§ **Aim**
Convert the lines starting with the line containing "Screen dimensions: 948x856" and going on through the line containing "click(131, 745)" into a two-column CSV with the headers instruction and action. Give one row for each instruction paired with its action, and put each value in a single quoted field with any line breaks replaced by spaces.

(Collected data)
◆ ◆ ◆ ◆ ◆ ◆ ◆

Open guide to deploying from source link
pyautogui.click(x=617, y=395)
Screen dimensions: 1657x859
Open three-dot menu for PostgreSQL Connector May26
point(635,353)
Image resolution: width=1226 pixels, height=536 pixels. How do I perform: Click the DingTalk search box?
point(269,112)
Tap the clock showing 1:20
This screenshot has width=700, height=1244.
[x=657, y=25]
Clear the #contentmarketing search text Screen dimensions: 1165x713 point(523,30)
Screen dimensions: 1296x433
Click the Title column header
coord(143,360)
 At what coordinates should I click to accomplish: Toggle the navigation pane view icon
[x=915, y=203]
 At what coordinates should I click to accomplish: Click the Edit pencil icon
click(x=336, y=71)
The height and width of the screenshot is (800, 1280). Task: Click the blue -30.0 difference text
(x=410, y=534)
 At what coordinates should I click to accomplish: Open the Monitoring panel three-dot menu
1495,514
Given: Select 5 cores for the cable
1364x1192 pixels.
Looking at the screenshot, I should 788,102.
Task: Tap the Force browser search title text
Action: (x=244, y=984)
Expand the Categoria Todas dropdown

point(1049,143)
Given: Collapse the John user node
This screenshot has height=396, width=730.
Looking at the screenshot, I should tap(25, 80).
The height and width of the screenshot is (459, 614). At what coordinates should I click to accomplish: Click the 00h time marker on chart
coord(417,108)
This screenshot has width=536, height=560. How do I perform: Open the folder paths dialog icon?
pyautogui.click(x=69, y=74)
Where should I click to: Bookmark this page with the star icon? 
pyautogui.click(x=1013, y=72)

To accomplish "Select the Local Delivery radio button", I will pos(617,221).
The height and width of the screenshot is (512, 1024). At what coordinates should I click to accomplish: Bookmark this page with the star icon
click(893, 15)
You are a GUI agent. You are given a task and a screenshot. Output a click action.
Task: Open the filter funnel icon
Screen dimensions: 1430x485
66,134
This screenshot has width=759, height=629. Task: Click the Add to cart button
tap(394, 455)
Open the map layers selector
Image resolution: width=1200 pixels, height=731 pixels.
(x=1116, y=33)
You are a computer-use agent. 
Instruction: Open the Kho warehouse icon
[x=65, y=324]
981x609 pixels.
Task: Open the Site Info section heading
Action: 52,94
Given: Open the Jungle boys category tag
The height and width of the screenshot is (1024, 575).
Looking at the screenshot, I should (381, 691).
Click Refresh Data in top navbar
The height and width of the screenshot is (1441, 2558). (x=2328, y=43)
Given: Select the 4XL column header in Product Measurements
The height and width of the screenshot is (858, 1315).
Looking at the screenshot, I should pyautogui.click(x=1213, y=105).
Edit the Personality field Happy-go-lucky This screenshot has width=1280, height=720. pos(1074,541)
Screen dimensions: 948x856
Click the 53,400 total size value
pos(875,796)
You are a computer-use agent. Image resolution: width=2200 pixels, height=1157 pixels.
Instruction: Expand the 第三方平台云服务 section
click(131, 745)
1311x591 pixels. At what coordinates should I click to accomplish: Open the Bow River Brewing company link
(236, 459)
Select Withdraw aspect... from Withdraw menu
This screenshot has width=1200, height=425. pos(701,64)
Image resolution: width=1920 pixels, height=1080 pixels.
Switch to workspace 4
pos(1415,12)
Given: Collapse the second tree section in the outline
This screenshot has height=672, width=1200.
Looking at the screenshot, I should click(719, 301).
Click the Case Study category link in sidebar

◆ ◆ ◆ ◆ ◆ ◆ ◆

§ **Expected output**
instruction,action
"Screen dimensions: 948x856 Click the 53,400 total size value","pos(875,796)"
"You are a computer-use agent. Image resolution: width=2200 pixels, height=1157 pixels. Instruction: Expand the 第三方平台云服务 section","click(131, 745)"